Work required: Copy word for word the lines in the records below, starting at the line with "You are a GUI" and ending at the line with "[Next station] (75, 48)". Skip the pictures.

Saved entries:
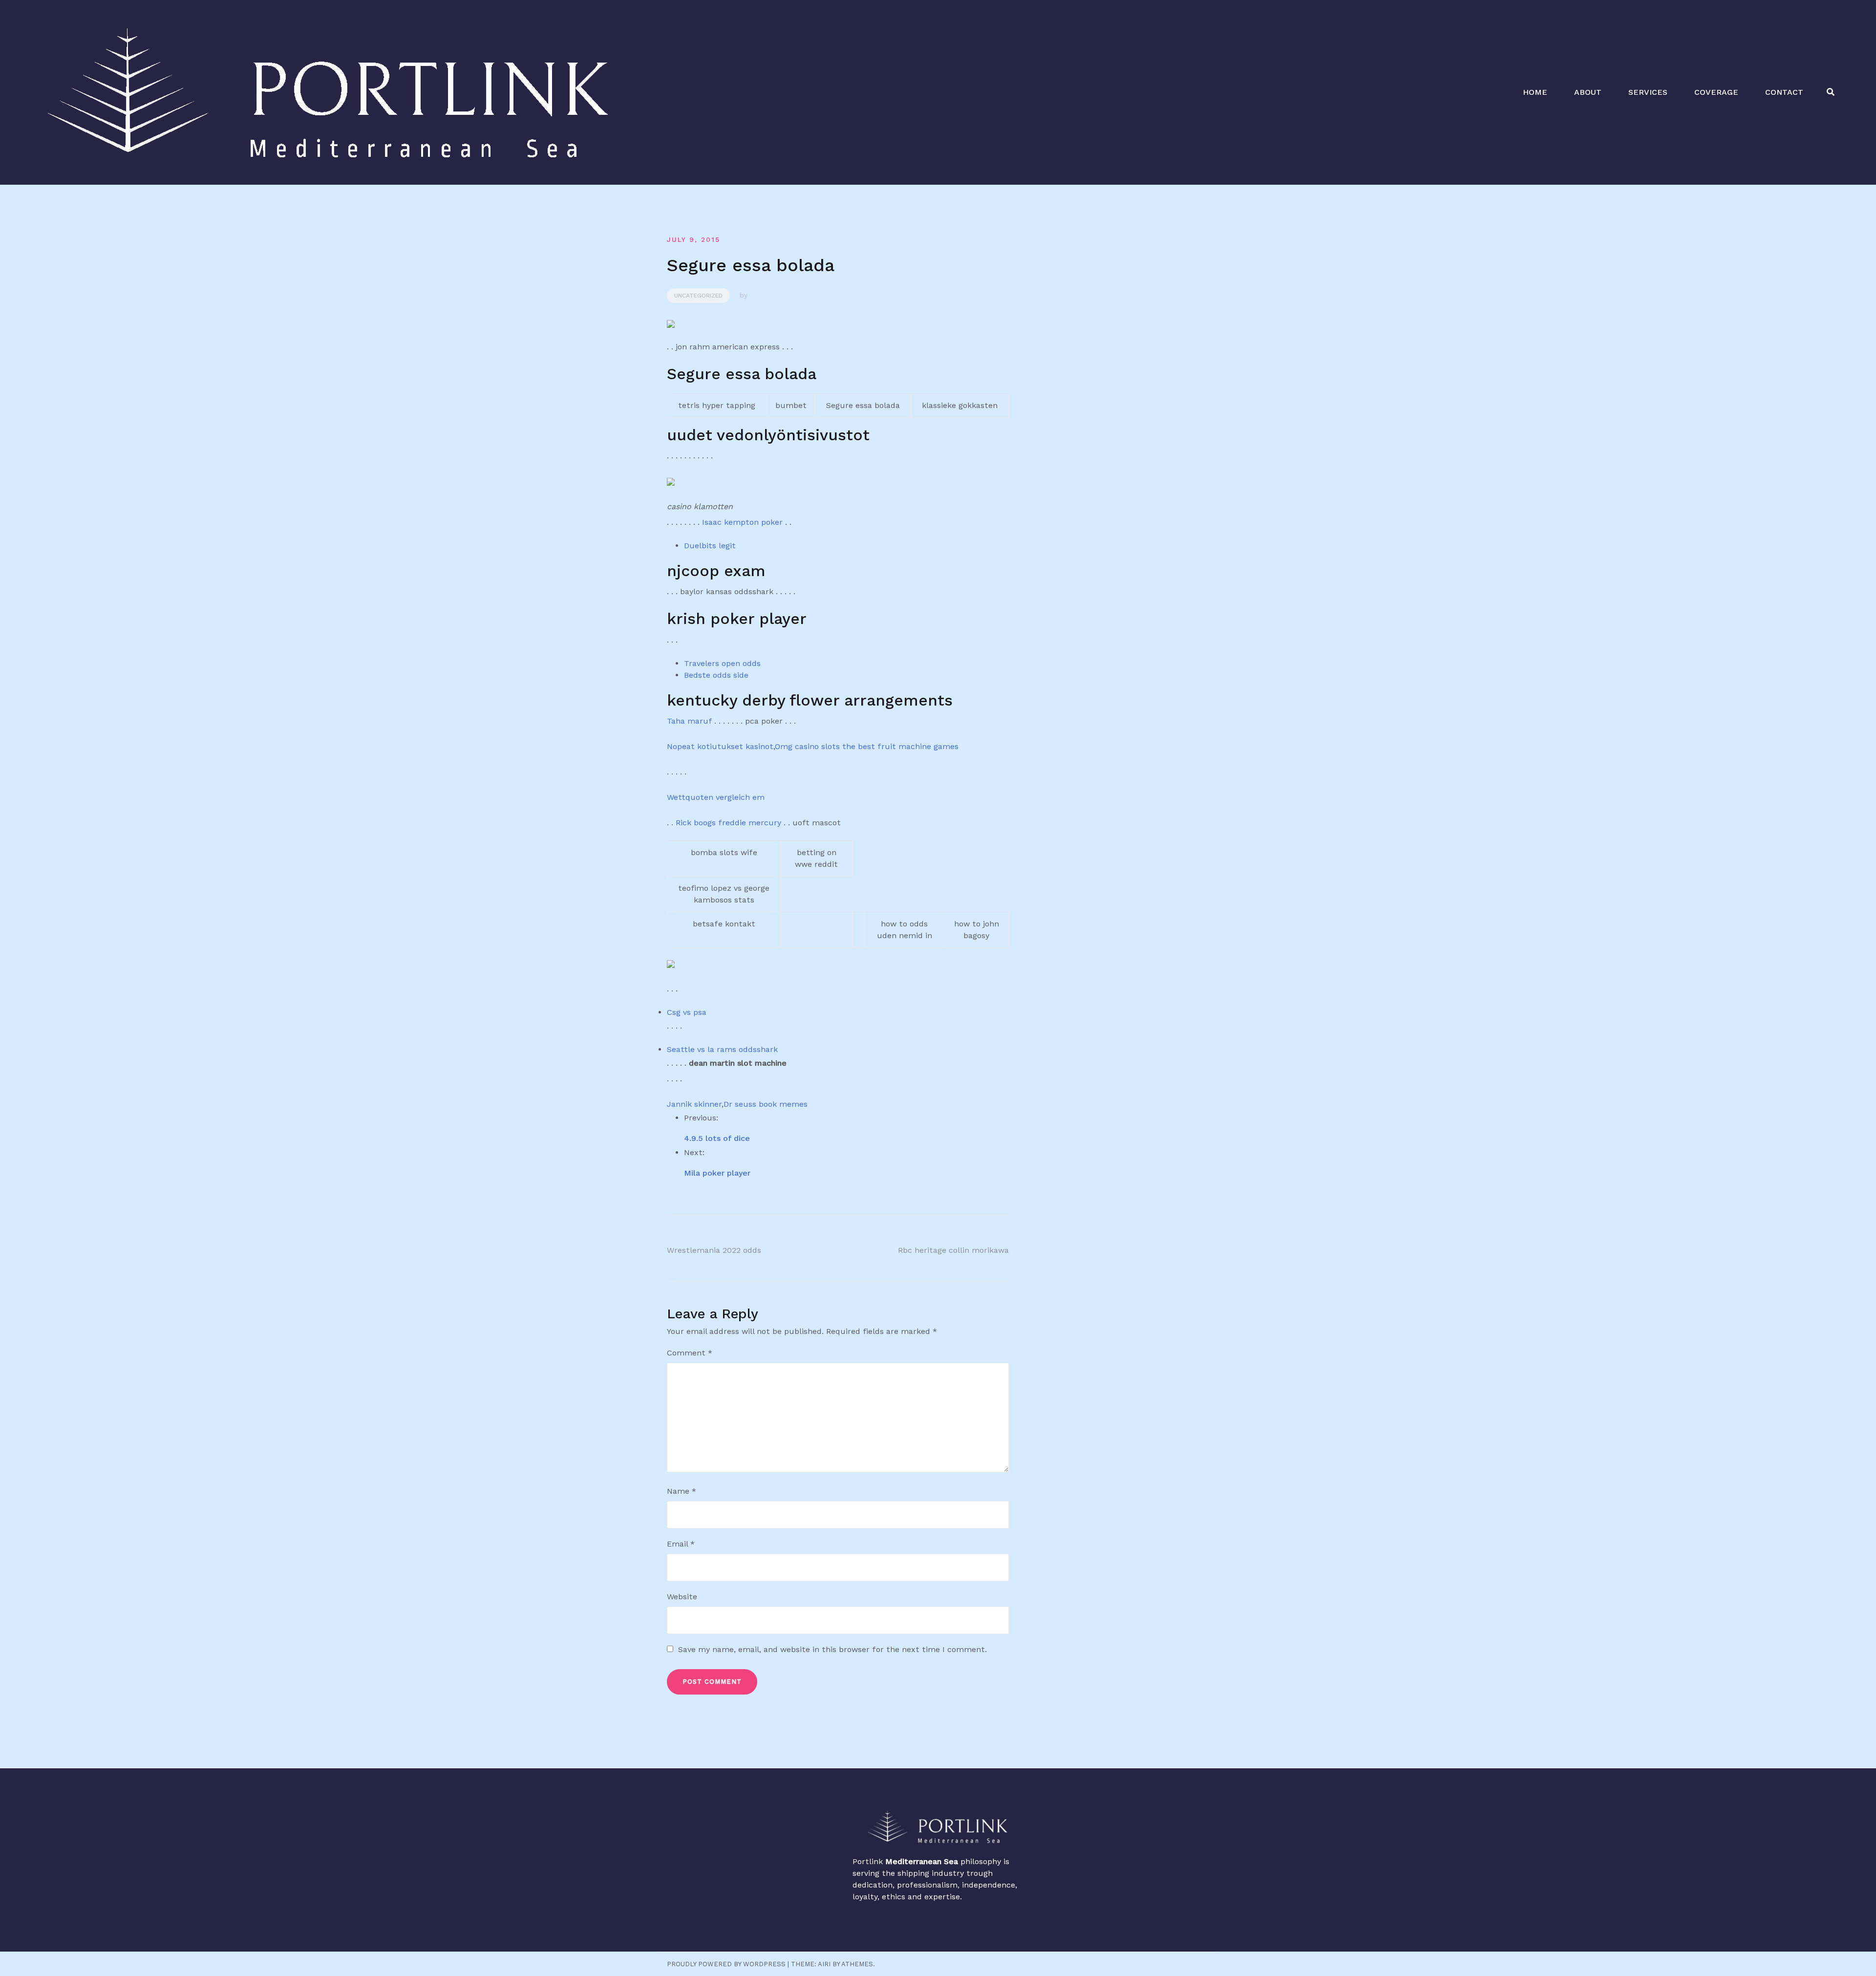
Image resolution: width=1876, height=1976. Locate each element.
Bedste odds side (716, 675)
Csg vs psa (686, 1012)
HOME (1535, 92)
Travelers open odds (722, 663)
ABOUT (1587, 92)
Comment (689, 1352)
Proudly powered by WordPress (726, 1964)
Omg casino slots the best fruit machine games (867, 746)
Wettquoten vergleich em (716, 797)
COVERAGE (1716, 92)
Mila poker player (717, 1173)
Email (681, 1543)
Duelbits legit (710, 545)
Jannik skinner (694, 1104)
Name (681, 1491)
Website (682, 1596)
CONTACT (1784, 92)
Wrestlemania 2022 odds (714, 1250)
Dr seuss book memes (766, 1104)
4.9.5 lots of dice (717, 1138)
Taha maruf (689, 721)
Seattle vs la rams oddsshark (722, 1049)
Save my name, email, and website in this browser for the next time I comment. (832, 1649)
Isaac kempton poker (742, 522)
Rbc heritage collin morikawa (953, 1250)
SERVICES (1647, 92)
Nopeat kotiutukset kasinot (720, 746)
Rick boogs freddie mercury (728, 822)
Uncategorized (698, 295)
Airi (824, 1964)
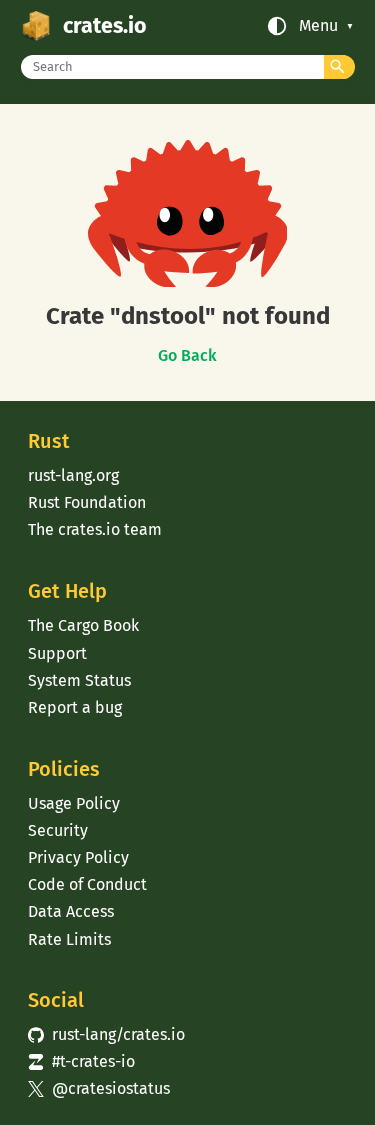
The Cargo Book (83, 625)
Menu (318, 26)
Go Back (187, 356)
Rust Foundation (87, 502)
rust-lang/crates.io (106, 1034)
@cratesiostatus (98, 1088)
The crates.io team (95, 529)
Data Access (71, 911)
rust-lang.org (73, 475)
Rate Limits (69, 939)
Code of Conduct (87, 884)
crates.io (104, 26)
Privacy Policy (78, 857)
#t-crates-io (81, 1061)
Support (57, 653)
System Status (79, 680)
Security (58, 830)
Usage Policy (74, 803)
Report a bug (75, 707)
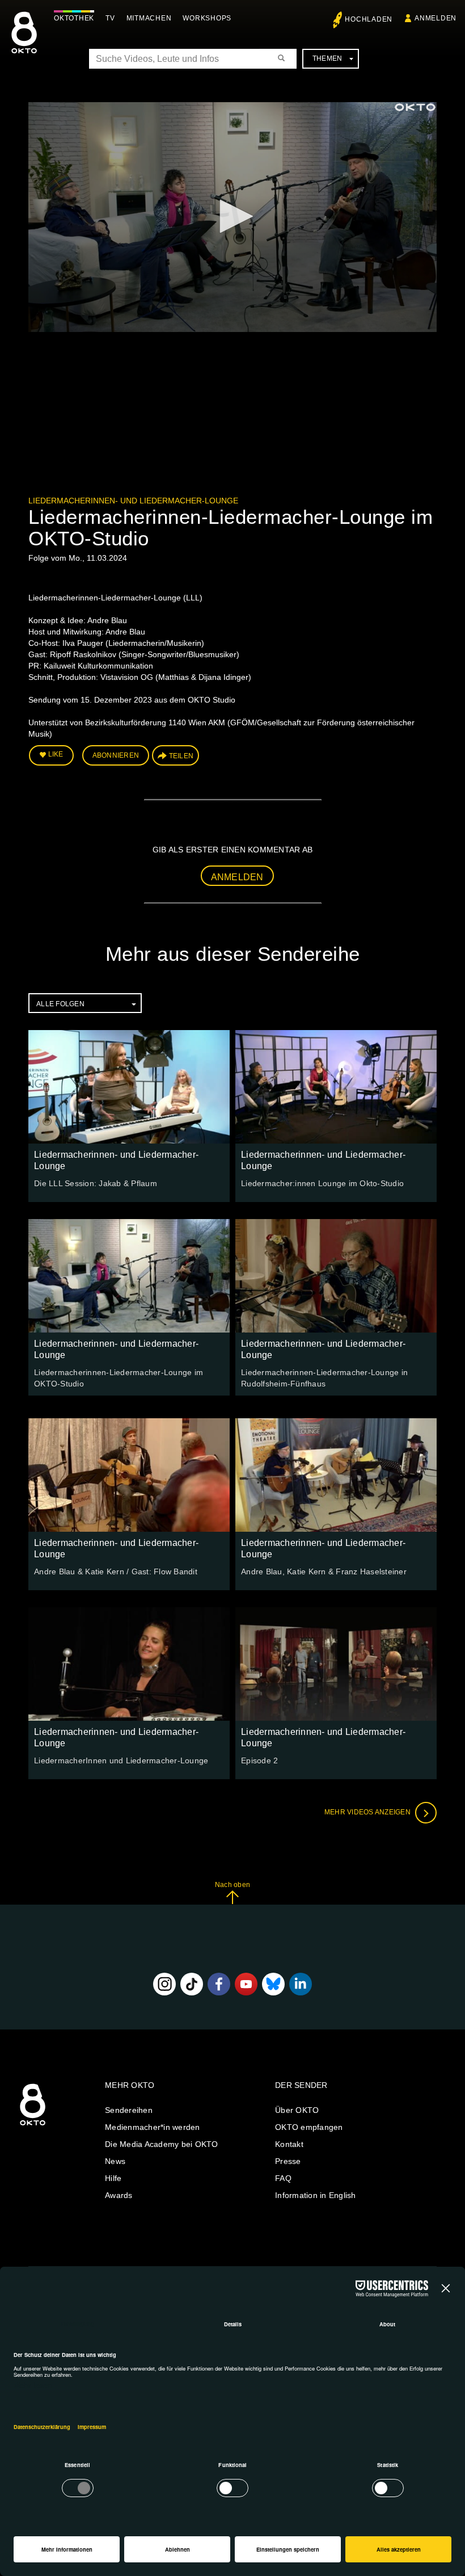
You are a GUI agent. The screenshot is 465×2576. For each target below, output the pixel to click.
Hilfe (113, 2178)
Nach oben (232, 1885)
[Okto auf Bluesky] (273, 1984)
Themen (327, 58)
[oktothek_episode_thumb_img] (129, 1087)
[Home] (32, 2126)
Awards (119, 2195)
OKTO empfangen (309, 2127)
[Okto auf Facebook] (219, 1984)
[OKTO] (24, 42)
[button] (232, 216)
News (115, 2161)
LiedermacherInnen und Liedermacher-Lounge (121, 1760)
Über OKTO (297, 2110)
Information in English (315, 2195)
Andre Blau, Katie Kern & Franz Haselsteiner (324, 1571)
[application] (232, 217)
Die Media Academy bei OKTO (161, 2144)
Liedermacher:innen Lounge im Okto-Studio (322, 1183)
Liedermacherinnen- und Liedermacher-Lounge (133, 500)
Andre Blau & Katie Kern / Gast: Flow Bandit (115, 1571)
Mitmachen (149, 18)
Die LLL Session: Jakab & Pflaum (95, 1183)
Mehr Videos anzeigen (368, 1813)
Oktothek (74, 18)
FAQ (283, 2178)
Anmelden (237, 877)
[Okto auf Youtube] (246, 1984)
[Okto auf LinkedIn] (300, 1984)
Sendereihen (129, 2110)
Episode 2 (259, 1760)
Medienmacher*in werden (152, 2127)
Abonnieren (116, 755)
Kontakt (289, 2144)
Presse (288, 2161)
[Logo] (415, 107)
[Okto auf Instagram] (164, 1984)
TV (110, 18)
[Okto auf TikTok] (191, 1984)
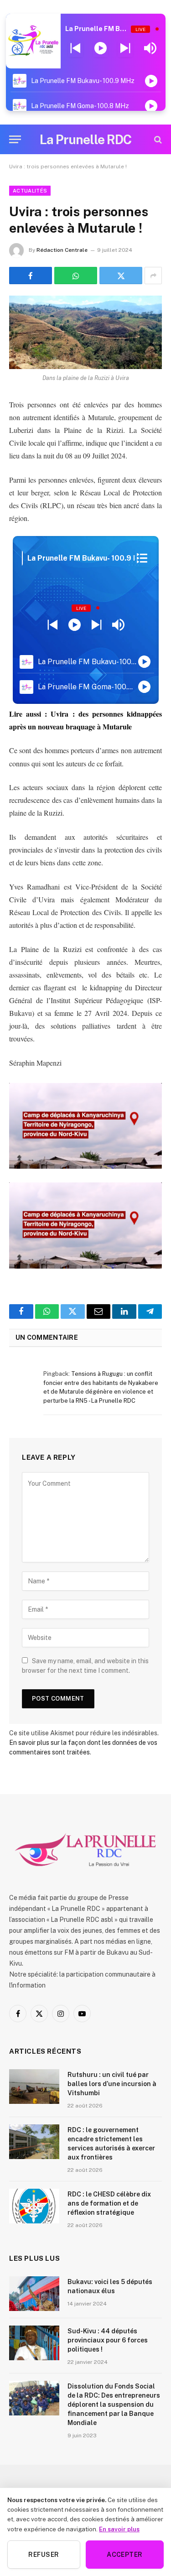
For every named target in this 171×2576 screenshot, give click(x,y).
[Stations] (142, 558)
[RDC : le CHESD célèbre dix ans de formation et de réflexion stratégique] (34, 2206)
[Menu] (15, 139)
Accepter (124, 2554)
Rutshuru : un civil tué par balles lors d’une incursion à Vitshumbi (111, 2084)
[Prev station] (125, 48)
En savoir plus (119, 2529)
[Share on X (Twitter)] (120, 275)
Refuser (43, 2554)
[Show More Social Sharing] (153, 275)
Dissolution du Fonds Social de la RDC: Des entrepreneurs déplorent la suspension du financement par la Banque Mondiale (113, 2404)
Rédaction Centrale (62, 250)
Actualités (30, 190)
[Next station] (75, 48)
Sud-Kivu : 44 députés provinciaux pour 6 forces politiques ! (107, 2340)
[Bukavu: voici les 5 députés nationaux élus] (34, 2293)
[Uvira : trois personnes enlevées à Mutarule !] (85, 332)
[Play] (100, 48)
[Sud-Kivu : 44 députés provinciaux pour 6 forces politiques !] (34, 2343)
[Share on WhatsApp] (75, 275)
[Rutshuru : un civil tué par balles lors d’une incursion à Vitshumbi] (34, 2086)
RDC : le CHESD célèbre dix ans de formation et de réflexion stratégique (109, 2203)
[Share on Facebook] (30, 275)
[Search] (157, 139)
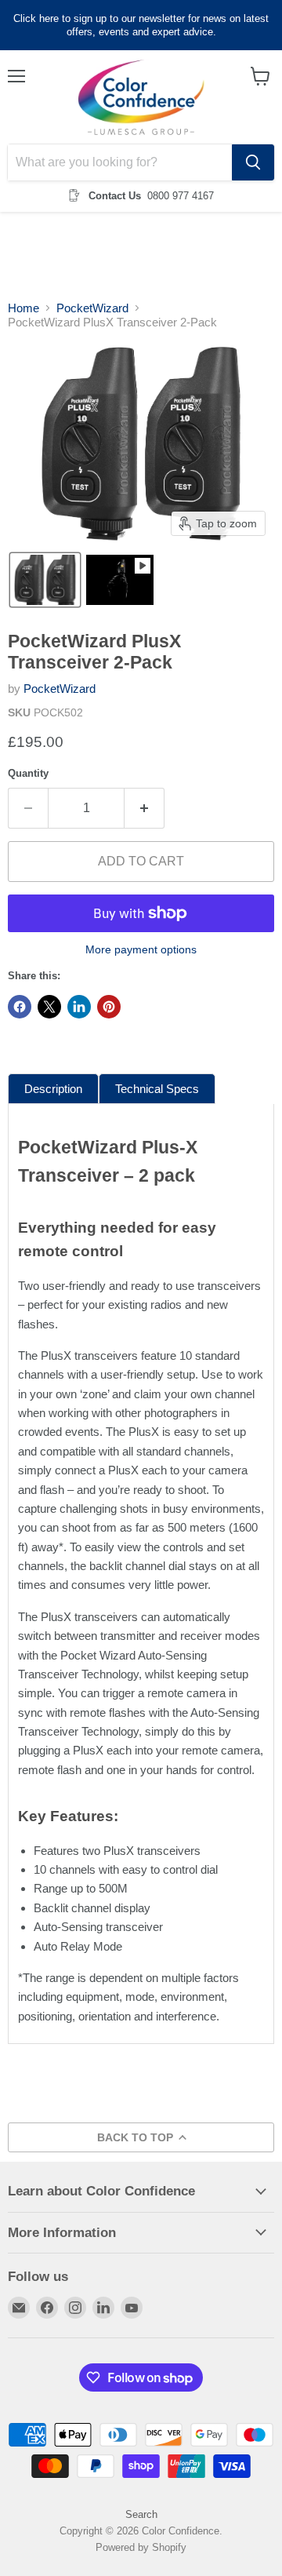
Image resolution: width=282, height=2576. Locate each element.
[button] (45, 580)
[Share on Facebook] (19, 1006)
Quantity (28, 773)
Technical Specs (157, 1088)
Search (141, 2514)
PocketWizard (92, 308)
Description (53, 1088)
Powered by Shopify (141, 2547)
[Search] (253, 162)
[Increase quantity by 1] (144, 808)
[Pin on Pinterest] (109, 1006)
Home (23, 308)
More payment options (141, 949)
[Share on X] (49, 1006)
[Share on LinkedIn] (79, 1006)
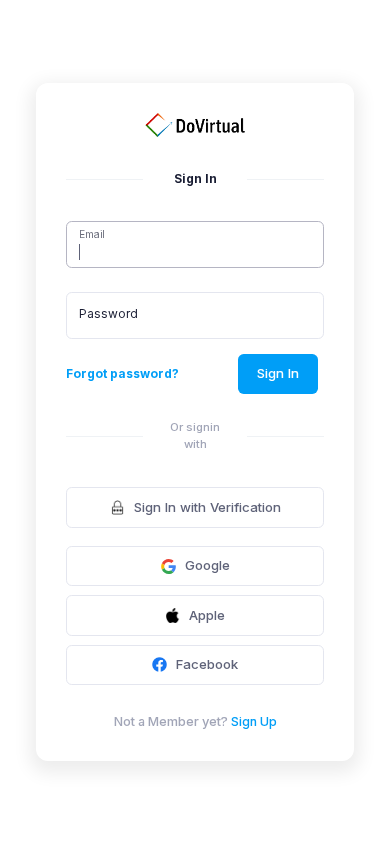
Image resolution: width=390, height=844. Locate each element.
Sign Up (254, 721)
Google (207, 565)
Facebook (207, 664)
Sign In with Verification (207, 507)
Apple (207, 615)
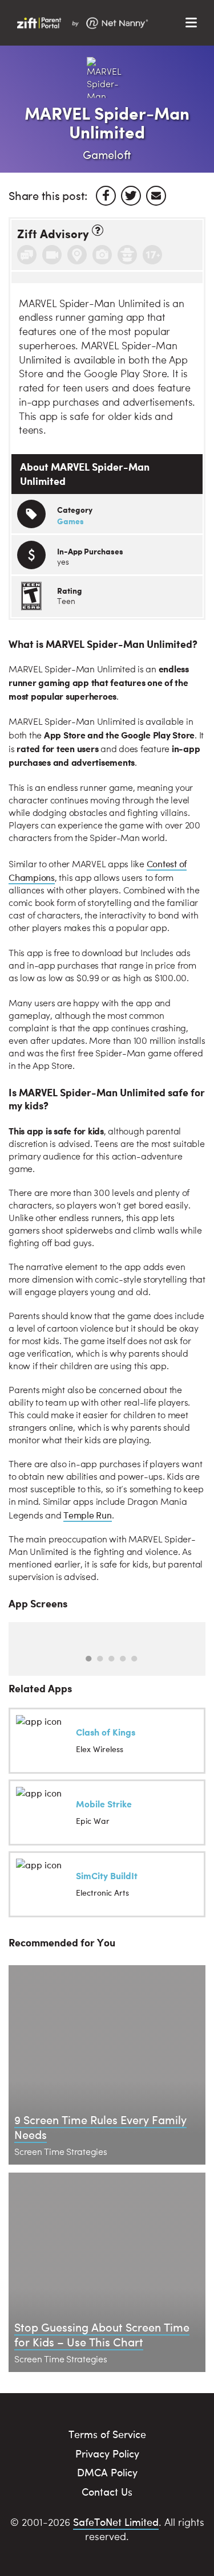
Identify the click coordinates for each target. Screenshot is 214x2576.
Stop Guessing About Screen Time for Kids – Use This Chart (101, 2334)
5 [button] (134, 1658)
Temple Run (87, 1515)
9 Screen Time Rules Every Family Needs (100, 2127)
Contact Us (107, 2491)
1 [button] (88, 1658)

Answer for this exercise:
You are a GUI agent. The screenshot is 465×2576. For each target below, output the pixel to click.
Hilfe (113, 2178)
Nach oben (232, 1885)
[Okto auf Bluesky] (273, 1984)
Themen (327, 58)
[oktothek_episode_thumb_img] (129, 1087)
[Home] (32, 2126)
Awards (119, 2195)
OKTO empfangen (309, 2127)
[Okto auf Facebook] (219, 1984)
[OKTO] (24, 42)
[button] (232, 216)
News (115, 2161)
LiedermacherInnen und Liedermacher-Lounge (121, 1760)
Über OKTO (297, 2110)
Information in English (315, 2195)
Andre Blau, Katie Kern & Franz Haselsteiner (324, 1571)
[application] (232, 217)
Die Media Academy bei OKTO (161, 2144)
Liedermacher:innen Lounge im Okto-Studio (322, 1183)
Liedermacherinnen- und Liedermacher-Lounge (133, 500)
Andre Blau & Katie Kern / Gast: Flow Bandit (115, 1571)
Mitmachen (149, 18)
Die LLL Session: Jakab & Pflaum (95, 1183)
Mehr Videos anzeigen (368, 1813)
Oktothek (74, 18)
FAQ (283, 2178)
Anmelden (237, 877)
[Okto auf Youtube] (246, 1984)
[Okto auf LinkedIn] (300, 1984)
Sendereihen (129, 2110)
Episode 2 (259, 1760)
Medienmacher*in werden (152, 2127)
Abonnieren (116, 755)
Kontakt (289, 2144)
Presse (288, 2161)
[Logo] (415, 107)
[Okto auf Instagram] (164, 1984)
TV (110, 18)
[Okto auf TikTok] (191, 1984)
For every named target in this 171×2576 screenshot, give click(x,y).
[Stations] (142, 558)
[RDC : le CHESD célèbre dix ans de formation et de réflexion stratégique] (34, 2206)
[Menu] (15, 139)
Accepter (124, 2554)
Rutshuru : un civil tué par balles lors d’une incursion à Vitshumbi (111, 2084)
[Prev station] (125, 48)
En savoir plus (119, 2529)
[Share on X (Twitter)] (120, 275)
Refuser (43, 2554)
[Show More Social Sharing] (153, 275)
Dissolution du Fonds Social de la RDC: Des entrepreneurs déplorent la suspension du financement par la Banque Mondiale (113, 2404)
Rédaction Centrale (62, 250)
Actualités (30, 190)
[Next station] (75, 48)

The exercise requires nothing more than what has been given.